Taking the line that contains "The width and" as the start and the last line of the data as the end, repeat exactly every line in that span, but no pictures.
Start of Block
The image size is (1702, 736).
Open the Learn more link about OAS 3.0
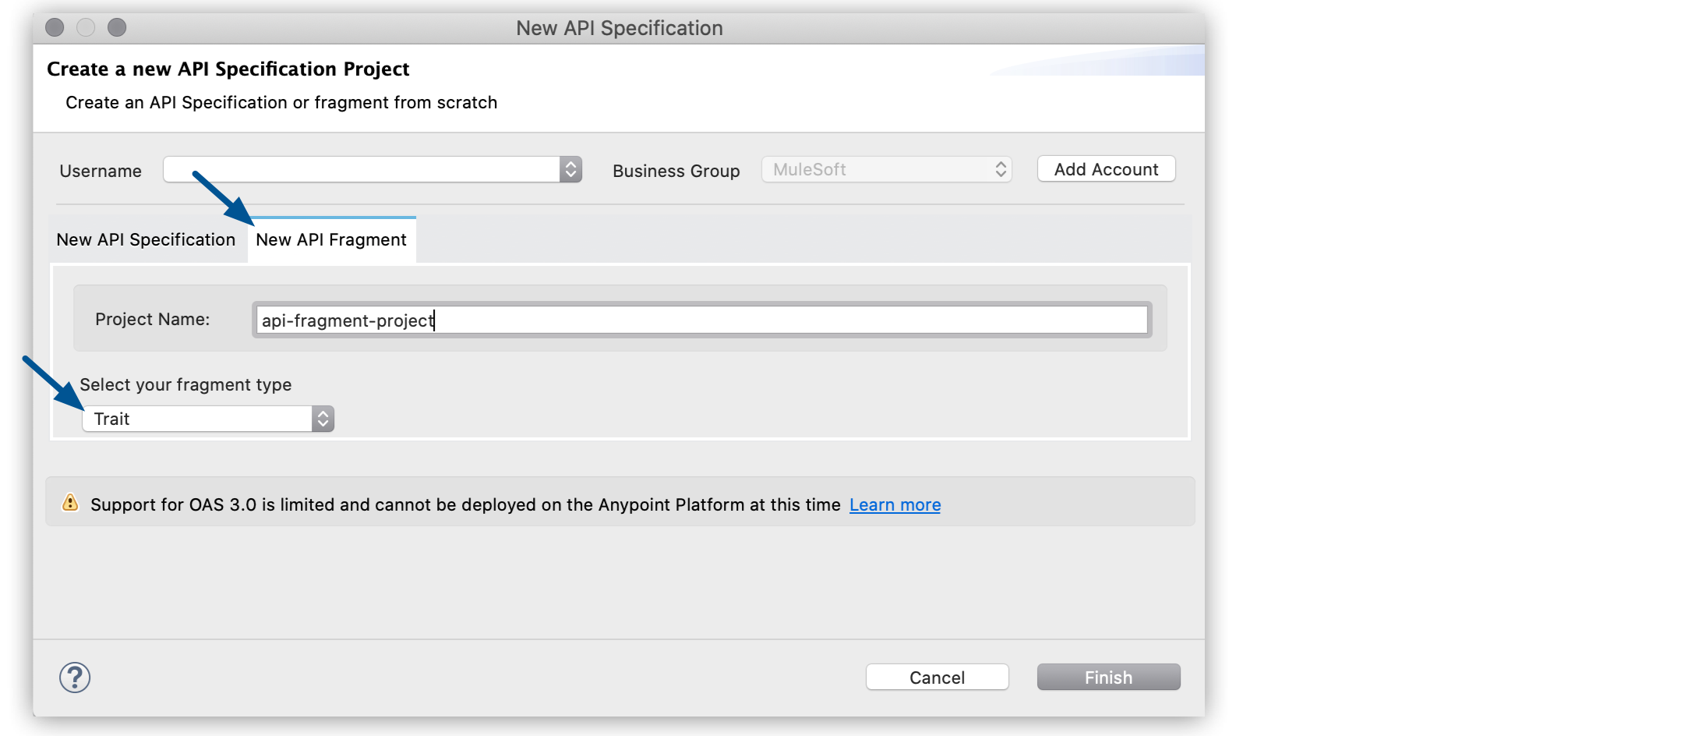click(x=894, y=504)
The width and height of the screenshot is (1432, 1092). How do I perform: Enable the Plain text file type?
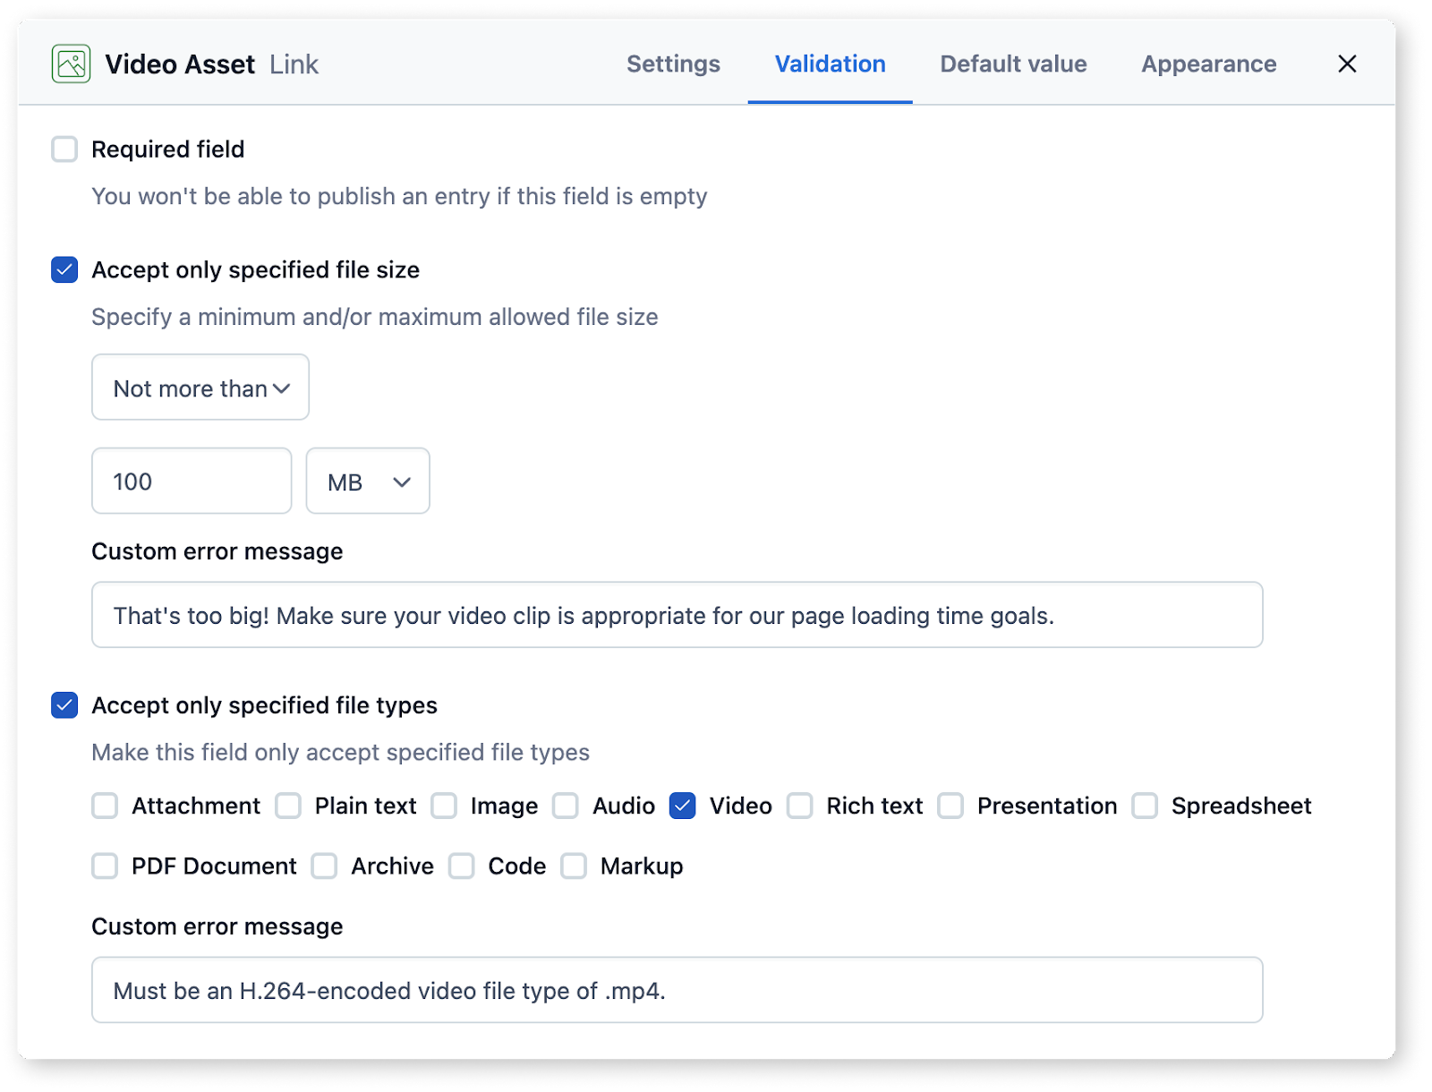(x=288, y=806)
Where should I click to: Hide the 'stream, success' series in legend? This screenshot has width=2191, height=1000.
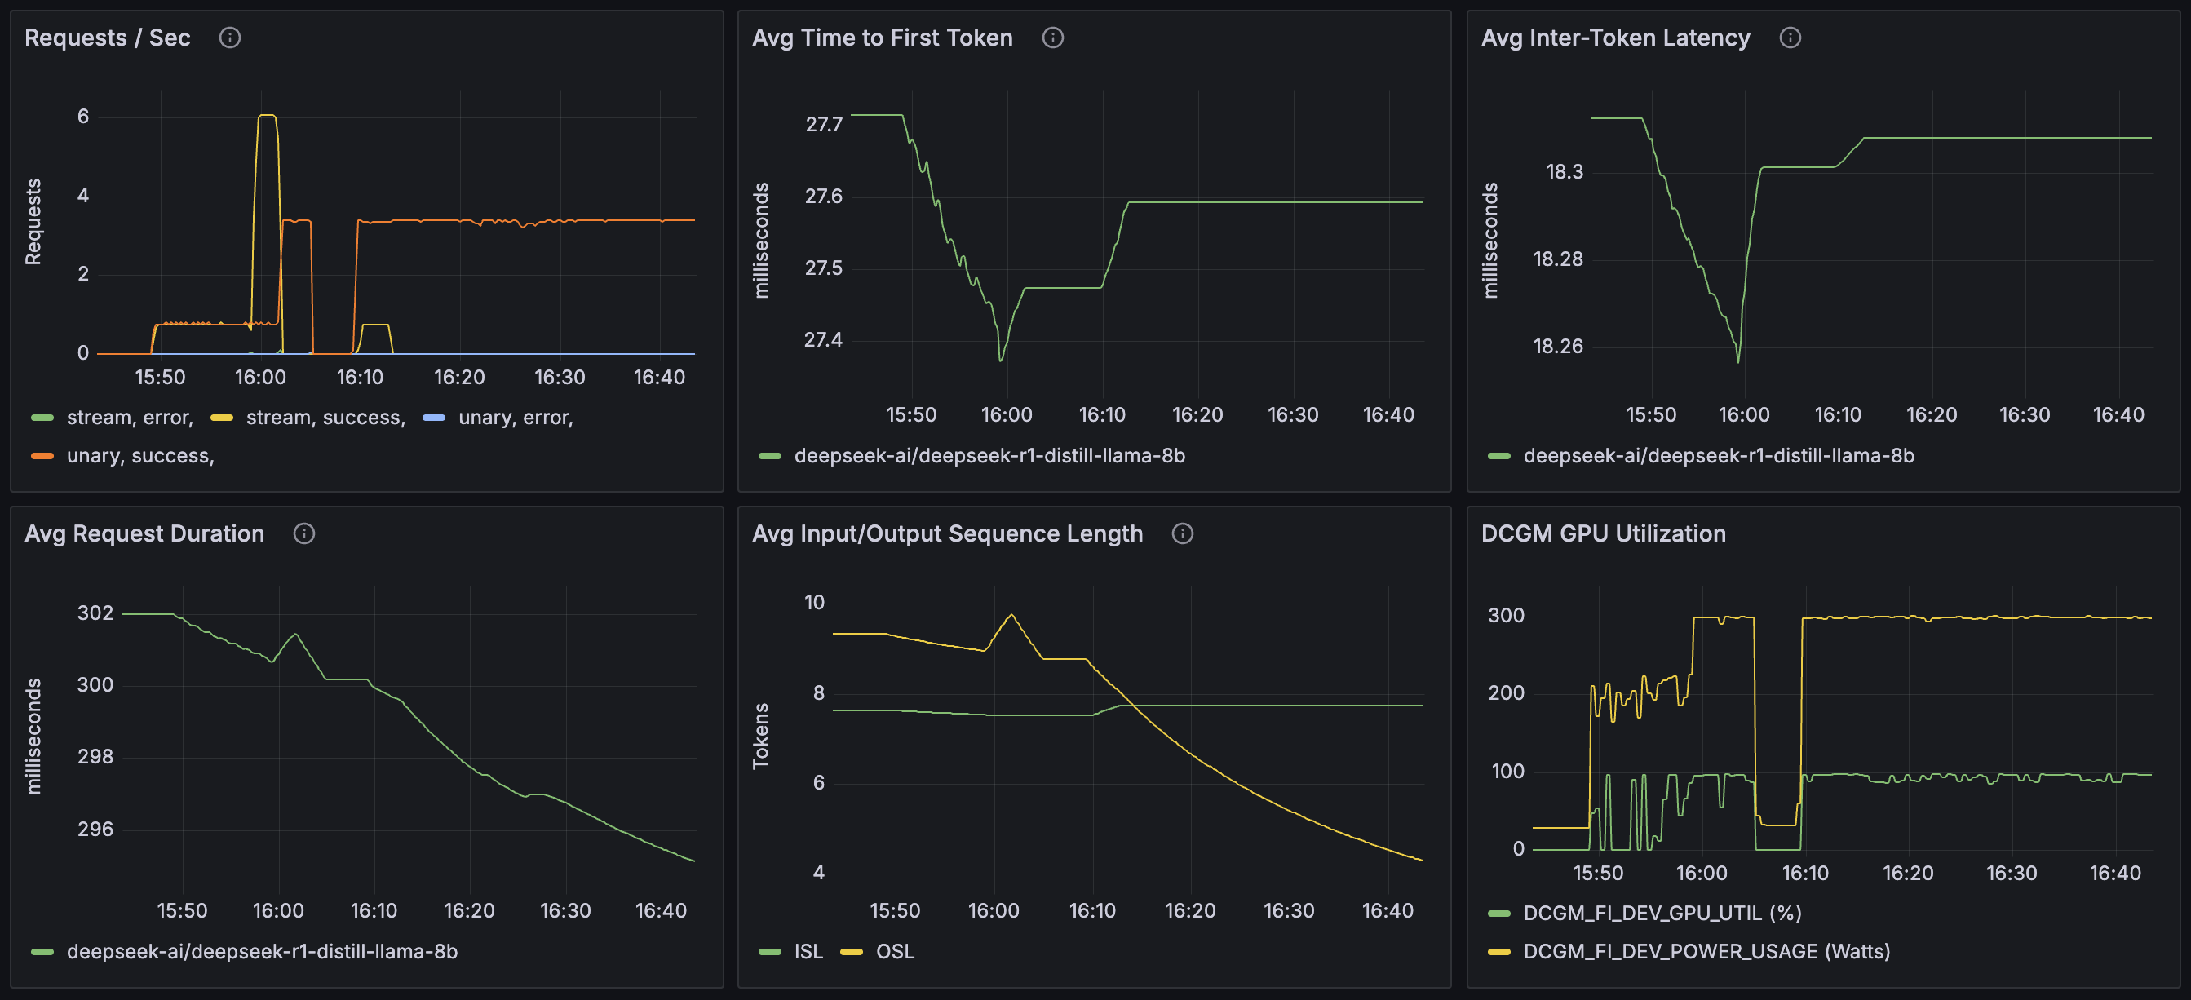(324, 417)
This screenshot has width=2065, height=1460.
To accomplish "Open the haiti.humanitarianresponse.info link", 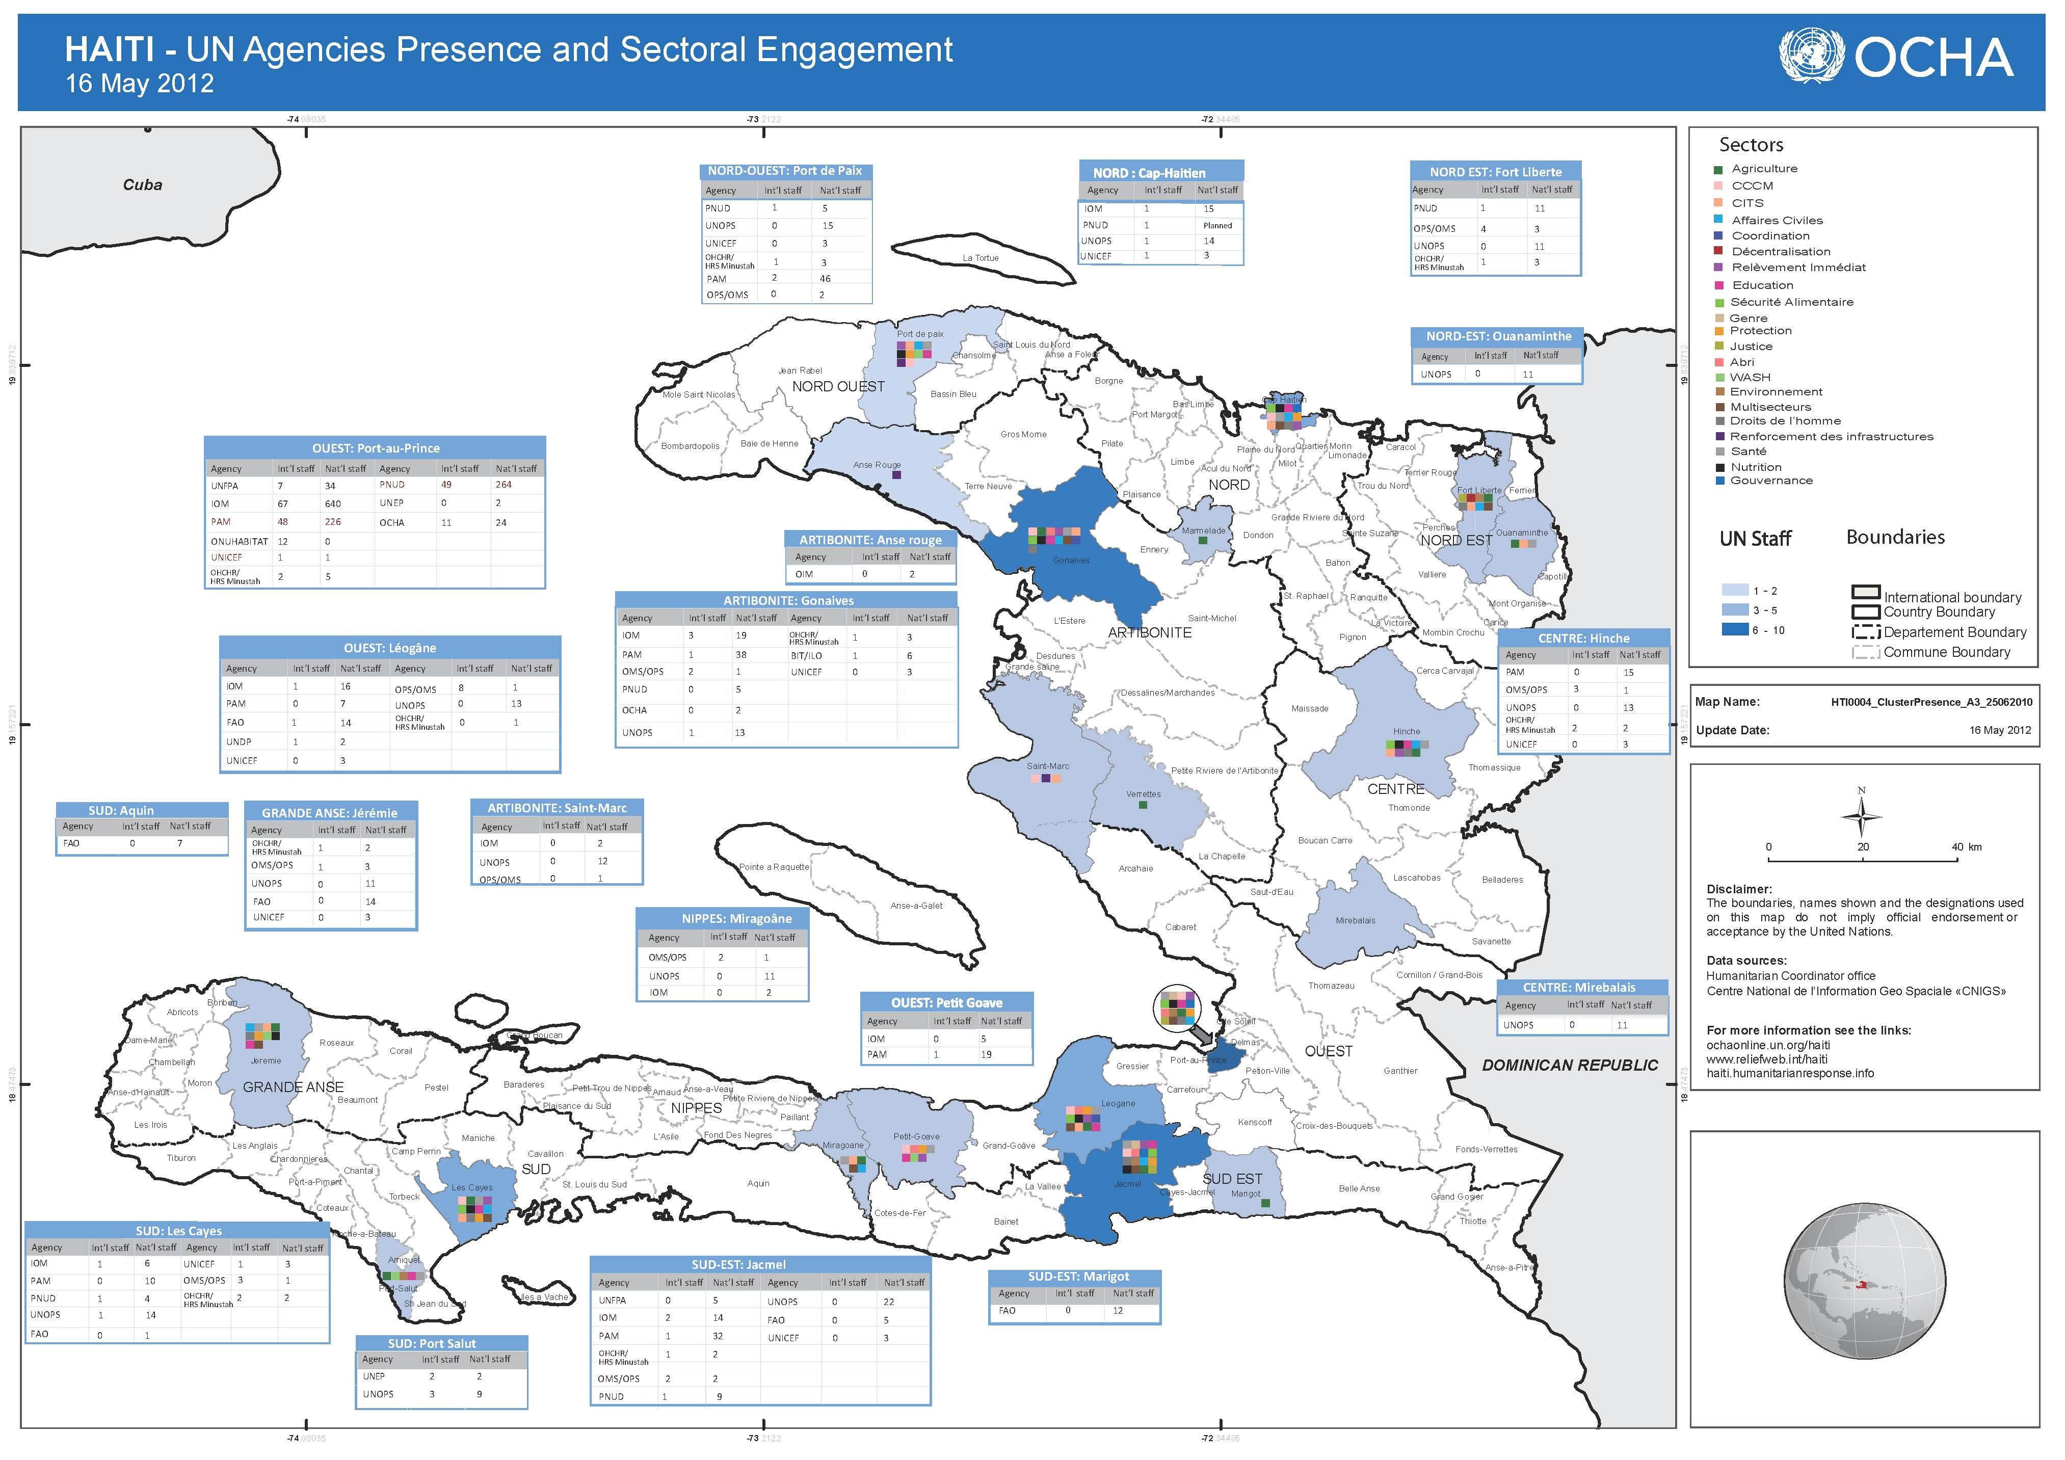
End of Block
▶ Answer box:
The width and height of the screenshot is (1432, 1092). How do I perform: Enable the Plain text file type?
(x=288, y=806)
Where should I click to: Hide the 'stream, success' series in legend? This screenshot has width=2191, height=1000.
(324, 417)
This screenshot has width=2065, height=1460.
To accomplish "Open the haiti.humanitarianresponse.info link", 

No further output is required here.